Re: [PATCH] mmc: dw_mmc: Fix IDMAC operation with pages bigger than 4K
From: Sam Protsenko
Date: Tue Apr 02 2024 - 18:43:53 EST
On Thu, Mar 7, 2024 at 1:52 AM Arnd Bergmann <arnd@xxxxxxxx> wrote:
>
> On Thu, Mar 7, 2024, at 00:20, Sam Protsenko wrote:
> > Commit 616f87661792 ("mmc: pass queue_limits to blk_mq_alloc_disk") [1]

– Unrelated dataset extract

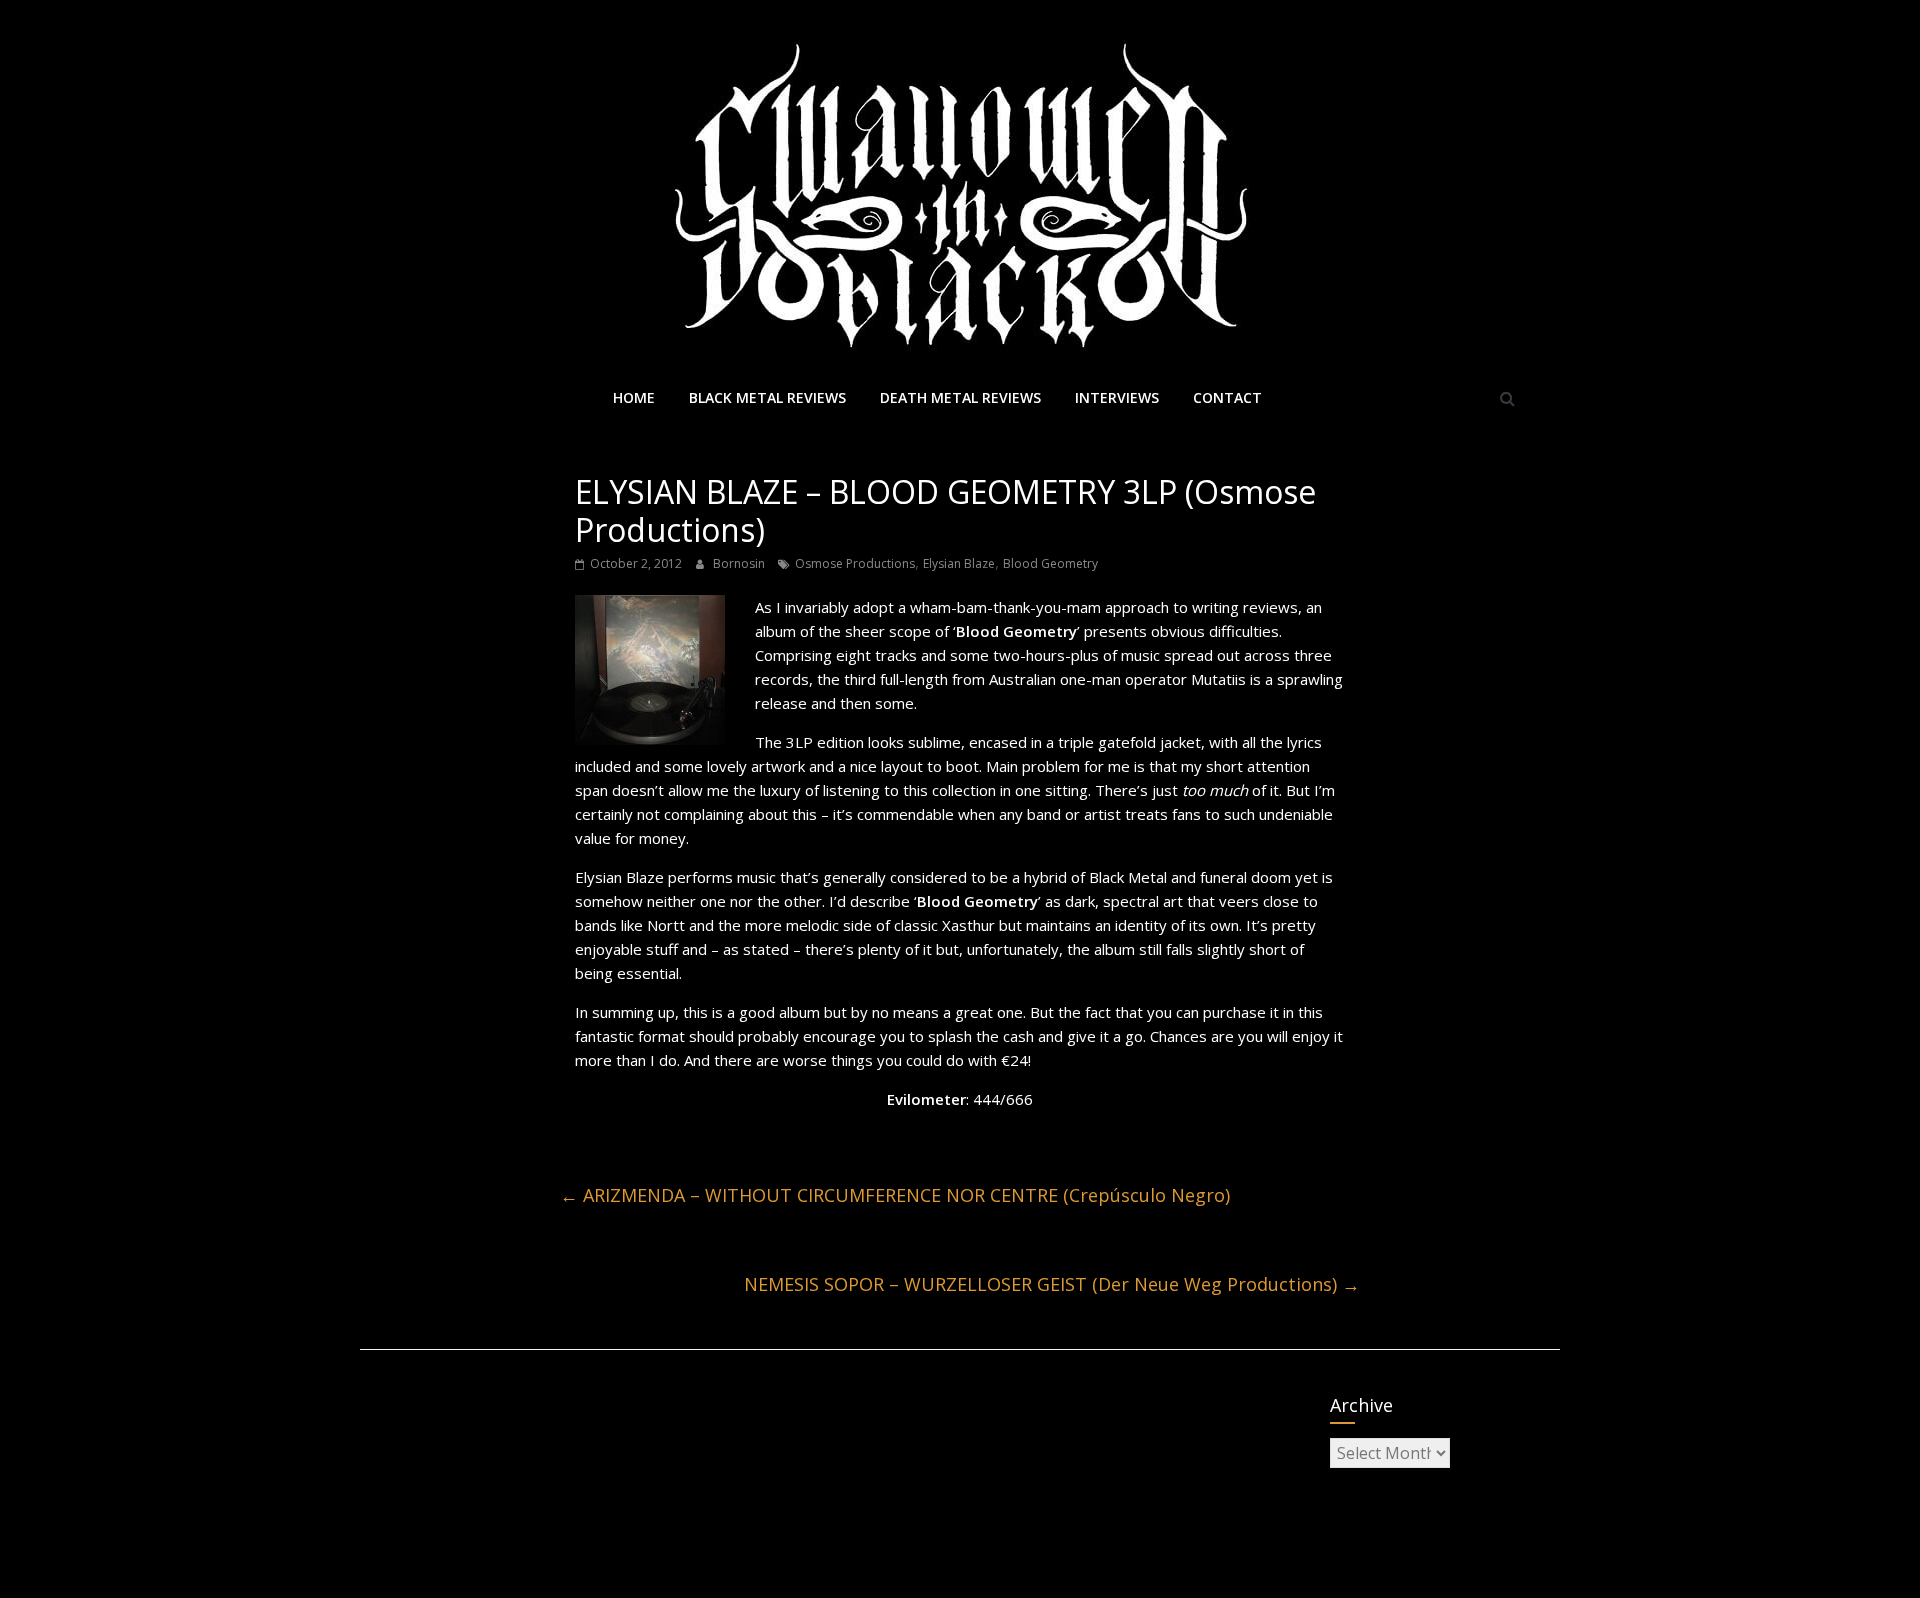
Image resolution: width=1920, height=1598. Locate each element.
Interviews (1117, 397)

> > revealed the long living issue in dw_mmc.c driver, existing since the
> > time when it was first introduced in commit f95f3850f7a9 ("mmc: dw_mmc:
> > Add Synopsys DesignWare mmc host driver."), also making kernel boot
> > broken on platforms using dw_mmc driver with 16K or 64K pages enabled,
> > with this message in dmesg:
> >
> > mmcblk: probe of mmc0:0001 failed with error -22
> >
> > That's happening because mmc_blk_probe() fails when it calls
> > blk_validate_limits() consequently, which returns the error due to
> > failed max_segment_size check in this code:
> >
> > /*
> > * The maximum segment size has an odd historic 64k default that
> > * drivers probably should override. Just like the I/O size we
> > * require drivers to at least handle a full page per segment.
> > */
> > ...
> > if (WARN_ON_ONCE(lim->max_segment_size < PAGE_SIZE))
> > return -EINVAL;
> >
> > In case when IDMAC (Internal DMA Controller) is used, dw_mmc.c always
> > sets .max_seg_size to 4 KiB:
> >
> > mmc->max_seg_size = 0x1000;
> >
> > The comment in the code above explains why it's incorrect. Arnd
> > suggested setting .max_seg_size to .max_req_size to fix it, which is
> > also what some other drivers are doing:
> >
> > $ grep -rl 'max_seg_size.*=.*max_req_size' drivers/mmc/host/ | \
> > wc -l
> > 18
>
> Nice summary!
>
> > This change is not only fixing the boot with 16K/64K pages, but also
> > leads to a better MMC performance. The linear write performance was
> > tested on E850-96 board (eMMC only), before commit [1] (where it's
> > possible to boot with 16K/64K pages without this fix, to be able to do
> > a comparison). It was tested with this command:
> >
> > # dd if=/dev/zero of=somefile bs=1M count=500 oflag=sync
> >
> > Test results are as follows:
> >
> > - 4K pages, .max_seg_size = 4 KiB: 94.2 MB/s
> > - 4K pages, .max_seg_size = .max_req_size = 512 KiB: 96.9 MB/s
> > - 16K pages, .max_seg_size = 4 KiB: 126 MB/s
> > - 16K pages, .max_seg_size = .max_req_size = 2 MiB: 128 MB/s
> > - 64K pages, .max_seg_size = 4 KiB: 138 MB/s
> > - 64K pages, .max_seg_size = .max_req_size = 8 MiB: 138 MB/s
>
> Thanks for sharing these results. From what I can see here, the
> performance changes significantly with the page size, but barely
> with the max_seg_size, so this does not have the effect I was
> hoping for. On a more positive note this likely means that we
> don't have to urgently backport your fix.
>
> This could mean that either there is not much coalescing across
> pages after all, or that the bottleneck is somewhere else.
>
> > diff --git a/drivers/mmc/host/dw_mmc.c b/drivers/mmc/host/dw_mmc.c
> > index 8e2d676b9239..cccd5633ff40 100644
> > --- a/drivers/mmc/host/dw_mmc.c
> > +++ b/drivers/mmc/host/dw_mmc.c
> > @@ -2951,8 +2951,8 @@ static int dw_mci_init_slot(struct dw_mci *host)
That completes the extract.